Problem description:
Rewrite every item below with "How do I perform" replaced by "How can I complete" and nothing else changed.
— Begin —
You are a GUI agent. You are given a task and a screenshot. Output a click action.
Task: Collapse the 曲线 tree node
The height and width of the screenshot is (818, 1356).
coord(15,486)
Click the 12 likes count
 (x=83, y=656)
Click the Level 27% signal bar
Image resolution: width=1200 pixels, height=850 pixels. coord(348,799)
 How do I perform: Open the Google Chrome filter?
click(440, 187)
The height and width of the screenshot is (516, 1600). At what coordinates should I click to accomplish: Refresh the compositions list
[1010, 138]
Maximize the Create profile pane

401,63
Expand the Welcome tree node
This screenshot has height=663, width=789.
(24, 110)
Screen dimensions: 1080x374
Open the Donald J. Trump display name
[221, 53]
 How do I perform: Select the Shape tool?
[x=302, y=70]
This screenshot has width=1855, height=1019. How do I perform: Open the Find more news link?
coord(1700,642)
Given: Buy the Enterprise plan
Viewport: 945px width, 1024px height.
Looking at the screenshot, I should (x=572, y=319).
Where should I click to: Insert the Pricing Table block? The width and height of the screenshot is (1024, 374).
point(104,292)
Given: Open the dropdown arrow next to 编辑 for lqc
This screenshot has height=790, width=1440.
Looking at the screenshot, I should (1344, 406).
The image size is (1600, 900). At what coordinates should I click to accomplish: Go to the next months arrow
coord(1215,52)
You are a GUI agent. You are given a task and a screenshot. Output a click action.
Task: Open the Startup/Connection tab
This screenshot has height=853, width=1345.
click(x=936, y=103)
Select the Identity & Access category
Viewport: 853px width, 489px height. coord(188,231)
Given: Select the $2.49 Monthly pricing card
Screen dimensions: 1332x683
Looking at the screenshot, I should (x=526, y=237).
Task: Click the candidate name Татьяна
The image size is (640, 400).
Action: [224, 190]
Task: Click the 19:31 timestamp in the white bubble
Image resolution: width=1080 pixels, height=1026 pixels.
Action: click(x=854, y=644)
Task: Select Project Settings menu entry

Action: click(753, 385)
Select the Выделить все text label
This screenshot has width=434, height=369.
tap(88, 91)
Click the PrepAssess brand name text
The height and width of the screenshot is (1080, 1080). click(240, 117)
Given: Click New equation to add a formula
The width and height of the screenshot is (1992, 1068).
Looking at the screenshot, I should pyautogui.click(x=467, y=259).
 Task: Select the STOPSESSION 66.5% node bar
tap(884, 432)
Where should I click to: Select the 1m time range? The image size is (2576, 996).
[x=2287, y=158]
— End —
Answer to this problem:
You are a GUI agent. You are given a task and a screenshot. Output a click action.
Task: Collapse the 曲线 tree node
The height and width of the screenshot is (818, 1356).
coord(15,486)
Click the 12 likes count
 (x=83, y=656)
Click the Level 27% signal bar
Image resolution: width=1200 pixels, height=850 pixels. coord(348,799)
 How can I complete: Open the Google Chrome filter?
click(440, 187)
The height and width of the screenshot is (516, 1600). At what coordinates should I click to accomplish: Refresh the compositions list
[1010, 138]
Maximize the Create profile pane

401,63
Expand the Welcome tree node
This screenshot has height=663, width=789.
(24, 110)
Screen dimensions: 1080x374
Open the Donald J. Trump display name
[221, 53]
 How can I complete: Select the Shape tool?
[x=302, y=70]
This screenshot has width=1855, height=1019. How can I complete: Open the Find more news link?
coord(1700,642)
Given: Buy the Enterprise plan
Viewport: 945px width, 1024px height.
Looking at the screenshot, I should (x=572, y=319).
Where should I click to: Insert the Pricing Table block? The width and height of the screenshot is (1024, 374).
point(104,292)
Given: Open the dropdown arrow next to 编辑 for lqc
This screenshot has height=790, width=1440.
Looking at the screenshot, I should (1344, 406).
The image size is (1600, 900). At what coordinates should I click to accomplish: Go to the next months arrow
coord(1215,52)
You are a GUI agent. You are given a task and a screenshot. Output a click action.
Task: Open the Startup/Connection tab
This screenshot has height=853, width=1345.
click(x=936, y=103)
Select the Identity & Access category
Viewport: 853px width, 489px height. coord(188,231)
Given: Select the $2.49 Monthly pricing card
Screen dimensions: 1332x683
Looking at the screenshot, I should (x=526, y=237).
Task: Click the candidate name Татьяна
The image size is (640, 400).
Action: [224, 190]
Task: Click the 19:31 timestamp in the white bubble
Image resolution: width=1080 pixels, height=1026 pixels.
Action: click(x=854, y=644)
Task: Select Project Settings menu entry

Action: click(753, 385)
Select the Выделить все text label
This screenshot has width=434, height=369.
tap(88, 91)
Click the PrepAssess brand name text
The height and width of the screenshot is (1080, 1080). click(240, 117)
Given: Click New equation to add a formula
The width and height of the screenshot is (1992, 1068).
Looking at the screenshot, I should pyautogui.click(x=467, y=259).
 Task: Select the STOPSESSION 66.5% node bar
tap(884, 432)
Where should I click to: Select the 1m time range? The image size is (2576, 996).
[x=2287, y=158]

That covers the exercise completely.